No sé si me explico.  Honestly I had trouble just writing this very simple explanation.  I'd appreciate corrections if I made any mistakes.


----------



## Lurrezko

No, _la casa de mis abuelos y mí _no suena bien, *mí *no es un posesivo. Si acaso, _la casa de mis abuelos y mía_, que sí es un posesivo. Mi cuestión (que borré por no complicar el hilo pero ha resucitado) estriba en saber si diríamos _la casa de mis abuelos_ _y mía_ o _la casa de mis abuelos y yo_. Te aseguro que ambas me suenan bien, y no estoy seguro de si las dos son correctas o no porque quizá en mi cabeza se cruza mi otra lengua materna, el catalán. Otro ejemplo:

_Esta bicicleta es de mi hermano y yo.
Esta bicicleta es de mi hermano y mía.
_
Hay una solución fácil, claro: _Esta bicicleta es mía y de mi hermano_.

Un saludo


----------



## Julvenzor

*Yondlivend:*

"La casa de mis abuelos y *de* mí" A mis oídos la "de" es estrictamente necesaria para que sea gramatical.
"La casa de mis abuelos y mía" Sin dudas, ésta sería la opción más natural.

Creo, personalmente, que la confusión proviene de que en inglés no se emplean los posesivos pospuestos "my house", "the house of me" como sí se hace en español, *¿me equivoco?*

¡Saludos!


----------



## Lurrezko

Por eso borré mi mensaje, porque no es un tema fácil. _La casa de mis abuelos y de mí_ quizá sea gramatical, pero me suena a rayos. ¿_Esta casa es de mí?_ A ver qué dice Peter mañana, más descansado.

Un saludo


----------



## neal41

Lurrezko said:


> No, _la casa de mis abuelos y mí _no suena bien, *mí *no es un posesivo.



¿Es aceptable la siguiente oración?

La casa de mis abuelos y de mí es bonita


----------



## Yondlivend

I just thought that "de" essentially was acting on both of them, so it would be "de mis abuelos" and "de mí," in a sense, but with only one "de" since we're talking about one house which belongs to both of the groups in question.  The reason I thought this is because in an older thread I remember being uncertain about whether to repeat "de" or not in a sentence (This thread to be precise).  

Of course I wasn't certain of anything, I was just explaining my reasoning as to why it made sense to me.  In English you could say:

The house belongs to my grandparents and (to) me/The house belongs to us.

I mean, I would use the second sentence of the two you posted Lurrezko, but I thought that it might be possible to use "mí."  Apparently not.  I can't quite wrap my head around "de mi hermano y yo" though.



			
				Julvenzor said:
			
		

> Creo, personalmente, que la confusión proviene de que en inglés no se emplean los posesivos pospuestos "my house", "the house of me" como sí se hace en español, *¿me equivoco?*


We actually do use this, but not in the same way:
_Your _house is beautiful // That house _of yours_ is beautiful.  
_My _friend told me all about it // A friend _of mine_ told me all about it.

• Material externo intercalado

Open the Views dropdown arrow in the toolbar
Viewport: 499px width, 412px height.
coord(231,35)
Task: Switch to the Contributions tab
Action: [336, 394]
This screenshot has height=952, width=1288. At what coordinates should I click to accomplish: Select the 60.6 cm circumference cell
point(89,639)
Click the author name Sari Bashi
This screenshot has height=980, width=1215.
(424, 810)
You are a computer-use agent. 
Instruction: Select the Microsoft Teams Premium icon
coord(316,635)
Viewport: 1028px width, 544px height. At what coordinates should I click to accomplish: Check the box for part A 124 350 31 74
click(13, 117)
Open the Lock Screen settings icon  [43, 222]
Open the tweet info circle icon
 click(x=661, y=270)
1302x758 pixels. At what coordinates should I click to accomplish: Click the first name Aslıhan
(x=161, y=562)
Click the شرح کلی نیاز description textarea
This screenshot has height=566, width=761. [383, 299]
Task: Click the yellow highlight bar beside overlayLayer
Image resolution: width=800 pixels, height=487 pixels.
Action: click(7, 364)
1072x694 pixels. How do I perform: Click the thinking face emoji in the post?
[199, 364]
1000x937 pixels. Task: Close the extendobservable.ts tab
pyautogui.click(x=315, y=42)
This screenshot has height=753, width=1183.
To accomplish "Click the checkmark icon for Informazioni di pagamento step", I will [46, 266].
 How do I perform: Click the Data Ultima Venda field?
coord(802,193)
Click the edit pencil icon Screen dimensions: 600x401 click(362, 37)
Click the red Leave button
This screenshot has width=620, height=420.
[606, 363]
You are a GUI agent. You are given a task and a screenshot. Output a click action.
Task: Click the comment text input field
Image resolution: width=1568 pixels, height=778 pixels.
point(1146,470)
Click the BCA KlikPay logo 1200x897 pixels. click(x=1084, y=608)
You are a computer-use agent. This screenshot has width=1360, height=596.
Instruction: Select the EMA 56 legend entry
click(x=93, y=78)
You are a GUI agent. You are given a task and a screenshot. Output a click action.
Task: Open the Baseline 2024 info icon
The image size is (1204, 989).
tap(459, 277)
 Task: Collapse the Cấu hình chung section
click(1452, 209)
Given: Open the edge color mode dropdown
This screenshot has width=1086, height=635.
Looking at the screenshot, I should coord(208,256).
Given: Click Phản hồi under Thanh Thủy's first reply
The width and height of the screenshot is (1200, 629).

When we use "your/my" we don't use an article or anything similar (so it's never "a my friend" or "the my friend"), but we can use an article with the noun and add "of mine/yours/his/hers/ours/theirs" in certain circumstances.


----------



## KirkandRafer

neal41 said:


> ¿Es aceptable la siguiente oración?
> 
> La casa de mis abuelos y de mí es bonita


No sé si será aceptable gramaticalmente, pero suena francamente mal.

"La casa de mis abuelos y mía" es lo que yo diría, definitivamente.


----------



## Lurrezko

¿Descartamos _la casa de mis abuelos y yo_?

Un saludo


----------



## KirkandRafer

Lurrezko said:


> ¿Descartamos _la casa de mis abuelos y yo_?
> 
> Un saludo



Por mi parte, sí. Un pronombre sujeto no me encaja ahí demasiado bien: no se entiende que la casa sea tuya, sino que parece que hay alguna relación entre esta y tú que no tiene que ver con la posesión. Leyendo eso, sin saber de que va el hilo, pensaría que me vas a hablar de cómo cazabas grillos en el patio de atrás de la casa de tus abuelos, o algo por el estilo.


----------



## Lurrezko

Pues yo le encuentro sentido. En una hablamos de un objeto con dos poseedores (y usamos dos posesivos), mientras que en la otra con un posesivo basta:

La casa de mis abuelos y mía
La casa de mis abuelos y yo

Un saludo


----------



## KirkandRafer

Te pongo otro ejemplo muy casposo.

- La madre de José y yo.

¿Es mía la madre de José?


----------



## Lurrezko

Me voy a dormir.


----------



## Julvenzor

Yondlivend said:


> We actually do use this, but not in the same way:
> _Your _house is beautiful // That house _of yours_ is beautiful.
> _My _friend told me all about it // A friend _of mine_ told me all about it.
> 
> When we use "your/my" we don't use an article or anything similar (so it's never "a my friend" or "the my friend"), but we can use an article with the noun and add "of mine/yours/his/hers/ours/theirs" in certain circumstances.



Thank you, I meant in English you can use "my", "your", ect, or "of mine", "of yours", ect. But not directly (with no preposition) "_A friend mine_" or "_That house yours_" while in Spanish we do say "Un amigo mío" or "Esa casa tuya". Therefore both languages use possessives, but differently.

Cheers!


----------



## Yondlivend

Ah, I see.  I'm not sure when that became impossible in English, but it was probably early on.  I wasn't so much being influenced by the fact that English doesn't use possessives that way so much as by the fact that since "de" was there the only thing that I thought could follow it was "mí" and not "yo."

Anyway, I suppose I shouldn't have just made guesses based on what sounded "logical."   I'm sorry.  As I said earlier I would use "la casa de mis abuelos y mía" as you all have said but I thought that it _might _have been possible to say it another way, even if it did sound odd.


----------



## duvija

If it's one house where we all live:
Mi casa y la de mis abuelos (ambiguous. 1 or 2 houses). 
La casa de mis abuelos y mía (sounds fine to me)
La casa de mis abuelos y yo (sounds doubtful to my ears. It may be because it's normal 'la casa de mis abuelos/la casa de mis padres...' without adding ourselves as owners)


----------